[Stored data entries]
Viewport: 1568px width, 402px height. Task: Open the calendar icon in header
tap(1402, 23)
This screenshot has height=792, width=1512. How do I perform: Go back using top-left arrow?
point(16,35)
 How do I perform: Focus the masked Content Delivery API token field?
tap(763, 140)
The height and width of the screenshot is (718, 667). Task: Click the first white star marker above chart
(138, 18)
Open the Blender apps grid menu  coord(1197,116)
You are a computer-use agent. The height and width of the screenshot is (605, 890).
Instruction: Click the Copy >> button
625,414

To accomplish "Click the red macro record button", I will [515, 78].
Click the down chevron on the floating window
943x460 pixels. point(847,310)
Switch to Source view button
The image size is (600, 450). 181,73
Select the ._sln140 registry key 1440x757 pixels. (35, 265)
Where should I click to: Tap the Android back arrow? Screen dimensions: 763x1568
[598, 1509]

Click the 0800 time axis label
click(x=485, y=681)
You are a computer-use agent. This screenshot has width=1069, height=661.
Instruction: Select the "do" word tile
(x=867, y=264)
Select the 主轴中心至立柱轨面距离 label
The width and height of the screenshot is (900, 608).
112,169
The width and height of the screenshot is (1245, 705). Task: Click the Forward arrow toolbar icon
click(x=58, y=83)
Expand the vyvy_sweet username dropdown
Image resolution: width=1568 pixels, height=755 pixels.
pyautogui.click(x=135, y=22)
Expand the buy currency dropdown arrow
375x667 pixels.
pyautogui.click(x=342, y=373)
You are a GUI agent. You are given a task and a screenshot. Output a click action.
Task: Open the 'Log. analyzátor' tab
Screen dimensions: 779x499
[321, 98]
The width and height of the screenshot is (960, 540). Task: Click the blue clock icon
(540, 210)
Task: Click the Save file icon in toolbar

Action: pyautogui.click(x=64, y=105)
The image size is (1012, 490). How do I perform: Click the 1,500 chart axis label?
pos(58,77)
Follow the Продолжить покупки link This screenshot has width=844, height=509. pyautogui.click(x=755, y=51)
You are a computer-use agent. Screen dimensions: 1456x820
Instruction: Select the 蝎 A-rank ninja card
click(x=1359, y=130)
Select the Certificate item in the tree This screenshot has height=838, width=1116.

### Aim of the exercise
Revise the rows above by replacing every occurrence of "computer-use agent" with "desktop automation agent". Leave all other text unchanged.

### Result
Viewport: 1568px width, 402px height. Task: Open the calendar icon in header
tap(1402, 23)
This screenshot has height=792, width=1512. How do I perform: Go back using top-left arrow?
point(16,35)
 How do I perform: Focus the masked Content Delivery API token field?
tap(763, 140)
The height and width of the screenshot is (718, 667). Task: Click the first white star marker above chart
(138, 18)
Open the Blender apps grid menu  coord(1197,116)
You are a desktop automation agent. The height and width of the screenshot is (605, 890).
Instruction: Click the Copy >> button
625,414

To accomplish "Click the red macro record button", I will [515, 78].
Click the down chevron on the floating window
943x460 pixels. point(847,310)
Switch to Source view button
The image size is (600, 450). 181,73
Select the ._sln140 registry key 1440x757 pixels. (35, 265)
Where should I click to: Tap the Android back arrow? Screen dimensions: 763x1568
[598, 1509]

Click the 0800 time axis label
click(x=485, y=681)
You are a desktop automation agent. This screenshot has width=1069, height=661.
Instruction: Select the "do" word tile
(x=867, y=264)
Select the 主轴中心至立柱轨面距离 label
The width and height of the screenshot is (900, 608).
112,169
The width and height of the screenshot is (1245, 705). Task: Click the Forward arrow toolbar icon
click(x=58, y=83)
Expand the vyvy_sweet username dropdown
Image resolution: width=1568 pixels, height=755 pixels.
pyautogui.click(x=135, y=22)
Expand the buy currency dropdown arrow
375x667 pixels.
pyautogui.click(x=342, y=373)
You are a GUI agent. You are given a task and a screenshot. Output a click action.
Task: Open the 'Log. analyzátor' tab
Screen dimensions: 779x499
[321, 98]
The width and height of the screenshot is (960, 540). Task: Click the blue clock icon
(540, 210)
Task: Click the Save file icon in toolbar

Action: pyautogui.click(x=64, y=105)
The image size is (1012, 490). How do I perform: Click the 1,500 chart axis label?
pos(58,77)
Follow the Продолжить покупки link This screenshot has width=844, height=509. pyautogui.click(x=755, y=51)
You are a desktop automation agent. Screen dimensions: 1456x820
Instruction: Select the 蝎 A-rank ninja card
click(x=1359, y=130)
Select the Certificate item in the tree This screenshot has height=838, width=1116.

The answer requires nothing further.